Así comienza una aventura intensa y alucinante en la cual la autora despliega algunos de sus mejores rasgos como narradora, dando como resultado un cuento que funciona casi a la perfección.
     La importancia de que Jauregui sea no sólo narradora, poeta y ensayista, sino además traductora, es capital. Esta experiencia contribuye a explicar la exitosa construcción evidente en el centenar y pico de páginas de La memoria de las cosas. Alguien que se gana la vida a través de la interpretación y transmutación de las palabras debe conocer a la perfección las portentosas distancias que éstas pueden recorrer, de manera lenta pero innegable, como el árbol cosmonauta del relato homónimo con el cual inicia este tour.

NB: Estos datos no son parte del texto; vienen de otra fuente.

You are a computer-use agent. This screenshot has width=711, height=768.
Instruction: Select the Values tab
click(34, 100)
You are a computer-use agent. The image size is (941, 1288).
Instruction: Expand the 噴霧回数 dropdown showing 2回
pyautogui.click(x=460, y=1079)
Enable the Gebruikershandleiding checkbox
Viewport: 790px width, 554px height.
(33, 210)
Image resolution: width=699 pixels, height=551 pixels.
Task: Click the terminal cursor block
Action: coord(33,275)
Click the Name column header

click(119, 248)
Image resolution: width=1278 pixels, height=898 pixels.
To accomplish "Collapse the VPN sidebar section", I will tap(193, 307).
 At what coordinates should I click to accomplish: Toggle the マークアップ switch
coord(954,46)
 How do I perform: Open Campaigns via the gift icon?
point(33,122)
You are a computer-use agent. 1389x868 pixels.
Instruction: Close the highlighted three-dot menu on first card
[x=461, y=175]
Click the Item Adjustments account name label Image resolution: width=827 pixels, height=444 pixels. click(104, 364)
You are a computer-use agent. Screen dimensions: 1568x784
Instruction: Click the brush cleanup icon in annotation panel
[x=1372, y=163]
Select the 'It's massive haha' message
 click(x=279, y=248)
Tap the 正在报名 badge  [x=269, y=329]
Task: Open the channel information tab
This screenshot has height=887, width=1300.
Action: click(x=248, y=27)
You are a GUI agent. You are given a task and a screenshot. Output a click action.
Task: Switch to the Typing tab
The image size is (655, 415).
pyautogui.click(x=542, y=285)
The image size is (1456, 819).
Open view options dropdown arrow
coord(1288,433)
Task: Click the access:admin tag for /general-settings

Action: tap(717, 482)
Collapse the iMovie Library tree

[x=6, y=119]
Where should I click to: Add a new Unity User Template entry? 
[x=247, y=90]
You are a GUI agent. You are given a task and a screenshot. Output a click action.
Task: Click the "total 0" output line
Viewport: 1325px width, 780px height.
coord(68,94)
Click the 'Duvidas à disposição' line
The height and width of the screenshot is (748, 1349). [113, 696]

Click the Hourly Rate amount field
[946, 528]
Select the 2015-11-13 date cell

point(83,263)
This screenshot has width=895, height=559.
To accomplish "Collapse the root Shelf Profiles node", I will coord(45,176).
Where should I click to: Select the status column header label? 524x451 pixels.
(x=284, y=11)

Como en los míticos recintos que inspiraron el libro, no todo en esta exhibición resulta admirable o excepcional: un par de mistificaciones son aparentes. «Estrategia de supervivencia» raya en lo anodino, casi un episodio de relleno equiparable a un tuit o a una actualización de estado. «Follaje» transmite la incómoda sensación de estar ante un borrador, una buena idea inconclusa. «Autobiografía» aturde y fastidia después de la segunda página. No obstante, estos defectos representan una minoría, una falla quizá inevitable en un proceso tan complejo y ambicioso.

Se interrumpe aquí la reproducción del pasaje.